WORK TO BE COMPLETED: The expected output is the complete listing, copied word for word.

DATA EXTRACT:

──────────

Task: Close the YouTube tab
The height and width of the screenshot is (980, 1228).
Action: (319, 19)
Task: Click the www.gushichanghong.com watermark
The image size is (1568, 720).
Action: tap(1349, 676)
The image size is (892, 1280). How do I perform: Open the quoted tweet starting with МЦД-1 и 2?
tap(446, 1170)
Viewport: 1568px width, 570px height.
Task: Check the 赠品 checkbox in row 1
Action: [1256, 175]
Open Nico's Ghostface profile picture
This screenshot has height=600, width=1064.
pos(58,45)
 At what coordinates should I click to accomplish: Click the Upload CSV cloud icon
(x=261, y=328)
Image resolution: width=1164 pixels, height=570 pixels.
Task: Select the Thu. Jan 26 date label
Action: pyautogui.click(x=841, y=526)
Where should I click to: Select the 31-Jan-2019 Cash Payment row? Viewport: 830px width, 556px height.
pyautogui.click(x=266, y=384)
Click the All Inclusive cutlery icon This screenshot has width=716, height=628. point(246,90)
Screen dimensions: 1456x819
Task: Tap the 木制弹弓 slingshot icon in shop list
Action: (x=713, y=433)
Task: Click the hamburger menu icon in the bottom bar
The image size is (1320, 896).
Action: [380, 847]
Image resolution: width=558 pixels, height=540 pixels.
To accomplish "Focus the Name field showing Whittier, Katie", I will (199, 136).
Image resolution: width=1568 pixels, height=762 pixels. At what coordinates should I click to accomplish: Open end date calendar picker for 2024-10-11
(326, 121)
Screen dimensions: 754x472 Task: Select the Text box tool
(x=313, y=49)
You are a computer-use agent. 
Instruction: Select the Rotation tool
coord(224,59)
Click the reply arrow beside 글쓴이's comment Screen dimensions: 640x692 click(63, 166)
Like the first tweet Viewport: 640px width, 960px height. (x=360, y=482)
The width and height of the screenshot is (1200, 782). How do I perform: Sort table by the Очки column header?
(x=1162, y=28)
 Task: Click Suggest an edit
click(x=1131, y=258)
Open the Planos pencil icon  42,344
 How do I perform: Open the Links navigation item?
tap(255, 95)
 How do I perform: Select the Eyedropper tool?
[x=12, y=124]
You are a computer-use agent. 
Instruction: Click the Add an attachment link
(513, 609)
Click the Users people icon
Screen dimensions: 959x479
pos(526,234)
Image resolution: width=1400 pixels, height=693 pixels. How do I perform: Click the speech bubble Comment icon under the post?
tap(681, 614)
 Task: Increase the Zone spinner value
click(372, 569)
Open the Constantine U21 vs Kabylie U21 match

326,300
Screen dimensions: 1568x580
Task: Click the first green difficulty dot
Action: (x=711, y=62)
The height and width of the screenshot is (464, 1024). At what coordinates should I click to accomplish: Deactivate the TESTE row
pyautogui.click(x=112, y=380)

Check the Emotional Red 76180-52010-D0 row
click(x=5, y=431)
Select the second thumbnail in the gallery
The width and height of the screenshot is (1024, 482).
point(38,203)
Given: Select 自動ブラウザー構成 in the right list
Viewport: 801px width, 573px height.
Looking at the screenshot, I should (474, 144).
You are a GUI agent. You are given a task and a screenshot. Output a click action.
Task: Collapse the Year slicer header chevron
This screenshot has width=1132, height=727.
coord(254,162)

──────────

SOLUTION TO THE EXERCISE:
Task: Close the YouTube tab
The height and width of the screenshot is (980, 1228).
Action: (319, 19)
Task: Click the www.gushichanghong.com watermark
The image size is (1568, 720).
Action: tap(1349, 676)
The image size is (892, 1280). How do I perform: Open the quoted tweet starting with МЦД-1 и 2?
tap(446, 1170)
Viewport: 1568px width, 570px height.
Task: Check the 赠品 checkbox in row 1
Action: [1256, 175]
Open Nico's Ghostface profile picture
This screenshot has height=600, width=1064.
pos(58,45)
 At what coordinates should I click to accomplish: Click the Upload CSV cloud icon
(x=261, y=328)
Image resolution: width=1164 pixels, height=570 pixels.
Task: Select the Thu. Jan 26 date label
Action: pyautogui.click(x=841, y=526)
Where should I click to: Select the 31-Jan-2019 Cash Payment row? Viewport: 830px width, 556px height.
pyautogui.click(x=266, y=384)
Click the All Inclusive cutlery icon This screenshot has width=716, height=628. point(246,90)
Screen dimensions: 1456x819
Task: Tap the 木制弹弓 slingshot icon in shop list
Action: (x=713, y=433)
Task: Click the hamburger menu icon in the bottom bar
The image size is (1320, 896).
Action: [380, 847]
Image resolution: width=558 pixels, height=540 pixels.
To accomplish "Focus the Name field showing Whittier, Katie", I will (199, 136).
Image resolution: width=1568 pixels, height=762 pixels. At what coordinates should I click to accomplish: Open end date calendar picker for 2024-10-11
(326, 121)
Screen dimensions: 754x472 Task: Select the Text box tool
(x=313, y=49)
You are a computer-use agent. 
Instruction: Select the Rotation tool
coord(224,59)
Click the reply arrow beside 글쓴이's comment Screen dimensions: 640x692 click(63, 166)
Like the first tweet Viewport: 640px width, 960px height. (x=360, y=482)
The width and height of the screenshot is (1200, 782). How do I perform: Sort table by the Очки column header?
(x=1162, y=28)
 Task: Click Suggest an edit
click(x=1131, y=258)
Open the Planos pencil icon  42,344
 How do I perform: Open the Links navigation item?
tap(255, 95)
 How do I perform: Select the Eyedropper tool?
[x=12, y=124]
You are a computer-use agent. 
Instruction: Click the Add an attachment link
(513, 609)
Click the Users people icon
Screen dimensions: 959x479
pos(526,234)
Image resolution: width=1400 pixels, height=693 pixels. How do I perform: Click the speech bubble Comment icon under the post?
tap(681, 614)
 Task: Increase the Zone spinner value
click(372, 569)
Open the Constantine U21 vs Kabylie U21 match

326,300
Screen dimensions: 1568x580
Task: Click the first green difficulty dot
Action: (x=711, y=62)
The height and width of the screenshot is (464, 1024). At what coordinates should I click to accomplish: Deactivate the TESTE row
pyautogui.click(x=112, y=380)

Check the Emotional Red 76180-52010-D0 row
click(x=5, y=431)
Select the second thumbnail in the gallery
The width and height of the screenshot is (1024, 482).
point(38,203)
Given: Select 自動ブラウザー構成 in the right list
Viewport: 801px width, 573px height.
Looking at the screenshot, I should (474, 144).
You are a GUI agent. You are given a task and a screenshot. Output a click action.
Task: Collapse the Year slicer header chevron
This screenshot has width=1132, height=727.
coord(254,162)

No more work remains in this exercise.